[Start of section]
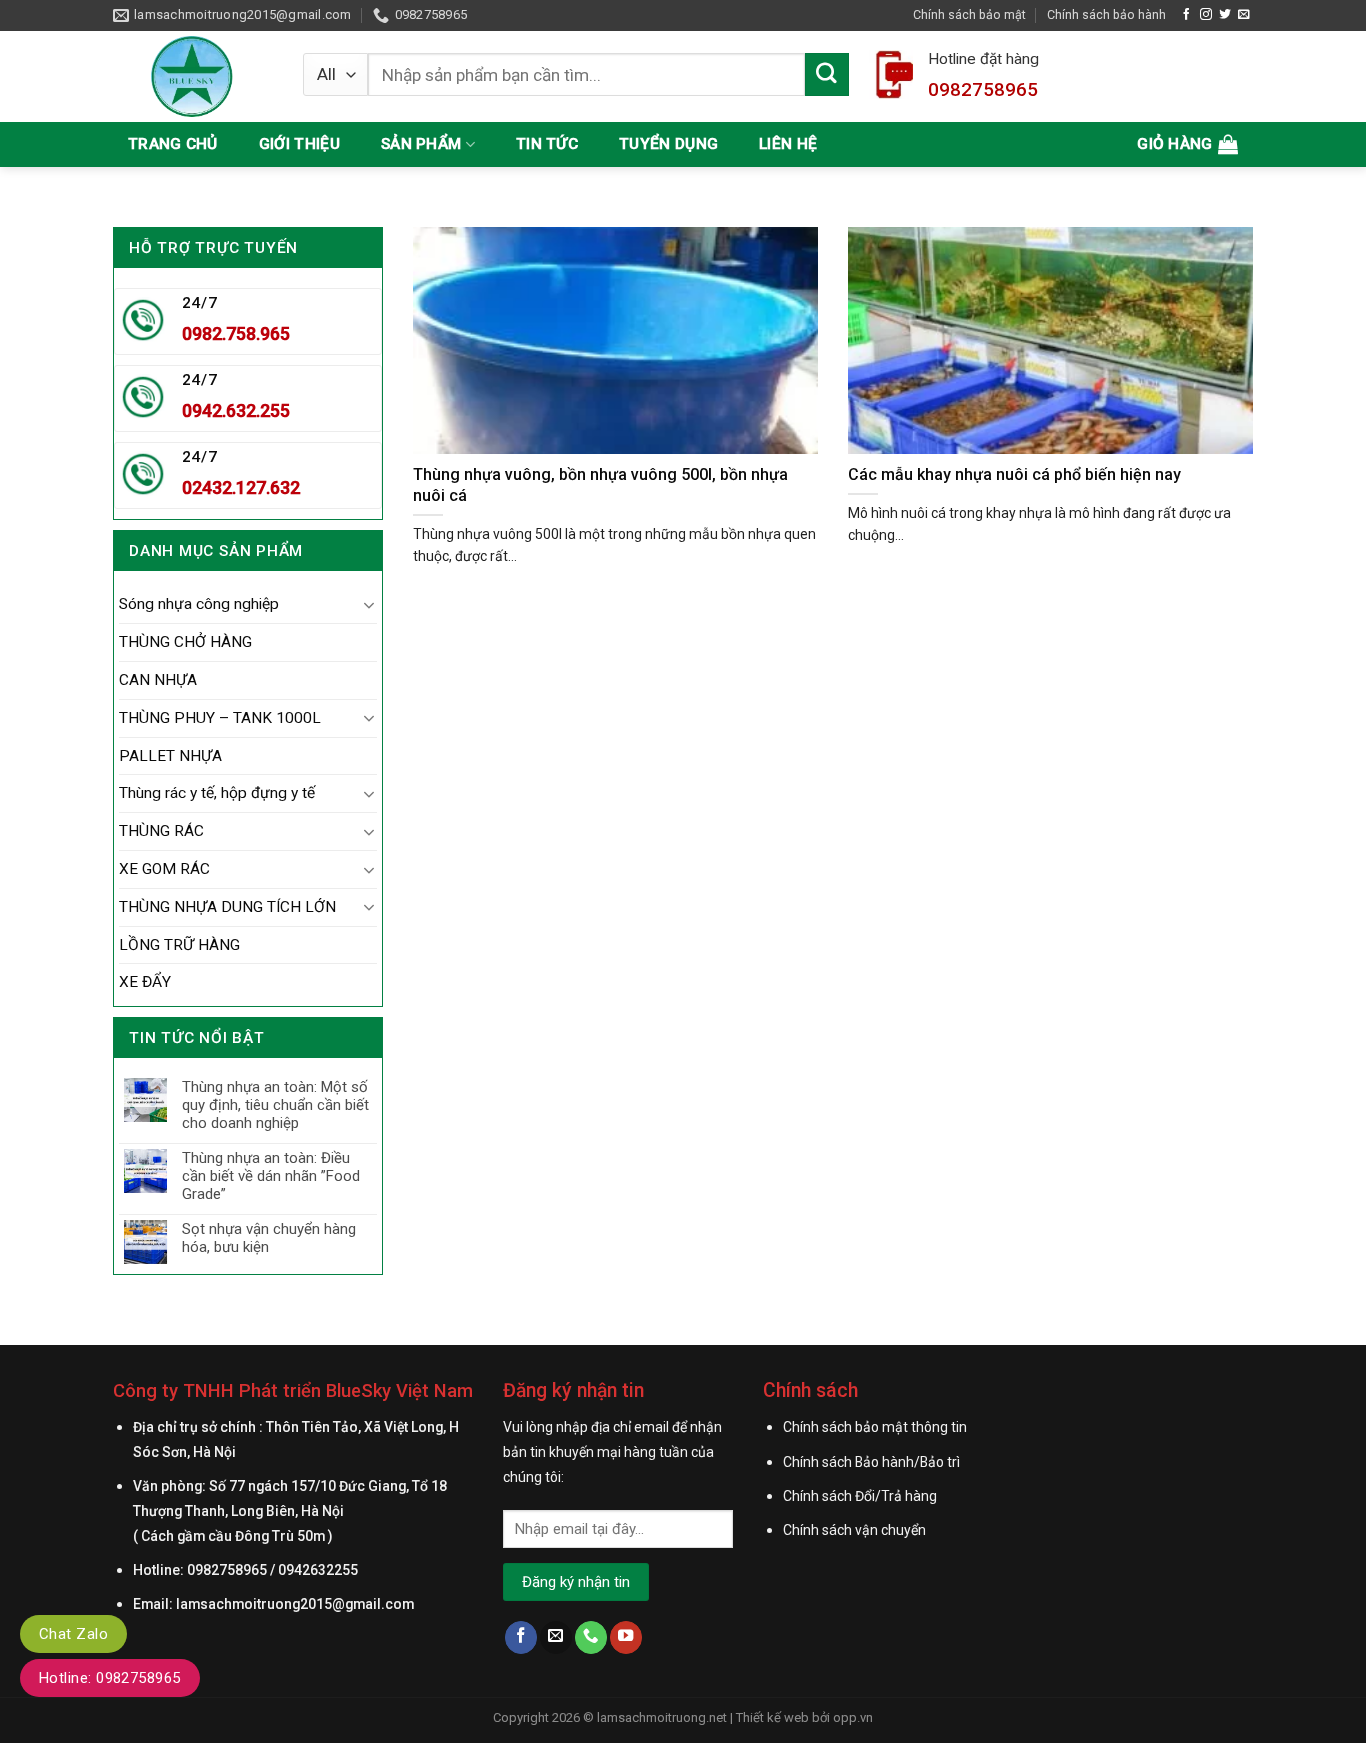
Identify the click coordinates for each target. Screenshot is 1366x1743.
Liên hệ (788, 144)
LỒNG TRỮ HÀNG (179, 945)
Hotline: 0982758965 (110, 1678)
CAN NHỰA (158, 680)
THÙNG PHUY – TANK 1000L (220, 718)
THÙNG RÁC (161, 831)
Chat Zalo (73, 1634)
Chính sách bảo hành (1106, 14)
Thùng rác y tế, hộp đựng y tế (217, 793)
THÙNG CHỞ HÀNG (185, 642)
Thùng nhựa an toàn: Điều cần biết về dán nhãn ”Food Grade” (271, 1176)
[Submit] (827, 75)
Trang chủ (173, 144)
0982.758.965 (236, 333)
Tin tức (547, 144)
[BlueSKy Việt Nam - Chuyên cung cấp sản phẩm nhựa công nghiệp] (193, 76)
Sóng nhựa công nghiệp (199, 604)
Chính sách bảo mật (969, 14)
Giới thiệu (299, 144)
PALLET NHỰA (170, 756)
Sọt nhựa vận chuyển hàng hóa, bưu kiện (269, 1238)
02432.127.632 (241, 487)
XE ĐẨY (145, 982)
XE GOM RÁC (164, 869)
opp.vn (853, 1717)
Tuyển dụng (668, 144)
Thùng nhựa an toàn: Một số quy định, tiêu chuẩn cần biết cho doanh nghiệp (275, 1105)
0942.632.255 (236, 410)
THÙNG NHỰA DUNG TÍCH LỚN (227, 907)
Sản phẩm (421, 144)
[End of section]
Assignment: Please repeat all of the data exactly, excluding images.

Task solution:
Identify the click coordinates for each target. Screenshot is 1366x1743.
Liên hệ (788, 144)
LỒNG TRỮ HÀNG (179, 945)
Hotline: 0982758965 (110, 1678)
CAN NHỰA (158, 680)
THÙNG PHUY – TANK 1000L (220, 718)
THÙNG RÁC (161, 831)
Chat Zalo (73, 1634)
Chính sách bảo hành (1106, 14)
Thùng rác y tế, hộp đựng y tế (217, 793)
THÙNG CHỞ HÀNG (185, 642)
Thùng nhựa an toàn: Điều cần biết về dán nhãn ”Food Grade” (271, 1176)
[Submit] (827, 75)
Trang chủ (173, 144)
0982.758.965 (236, 333)
Tin tức (547, 144)
[BlueSKy Việt Nam - Chuyên cung cấp sản phẩm nhựa công nghiệp] (193, 76)
Sóng nhựa công nghiệp (199, 604)
Chính sách bảo mật (969, 14)
Giới thiệu (299, 144)
PALLET NHỰA (170, 756)
Sọt nhựa vận chuyển hàng hóa, bưu kiện (269, 1238)
02432.127.632 (241, 487)
XE ĐẨY (145, 982)
XE GOM RÁC (164, 869)
opp.vn (853, 1717)
Tuyển dụng (668, 144)
Thùng nhựa an toàn: Một số quy định, tiêu chuẩn cần biết cho doanh nghiệp (275, 1105)
0942.632.255 (236, 410)
THÙNG NHỰA DUNG TÍCH LỚN (227, 907)
Sản phẩm (421, 144)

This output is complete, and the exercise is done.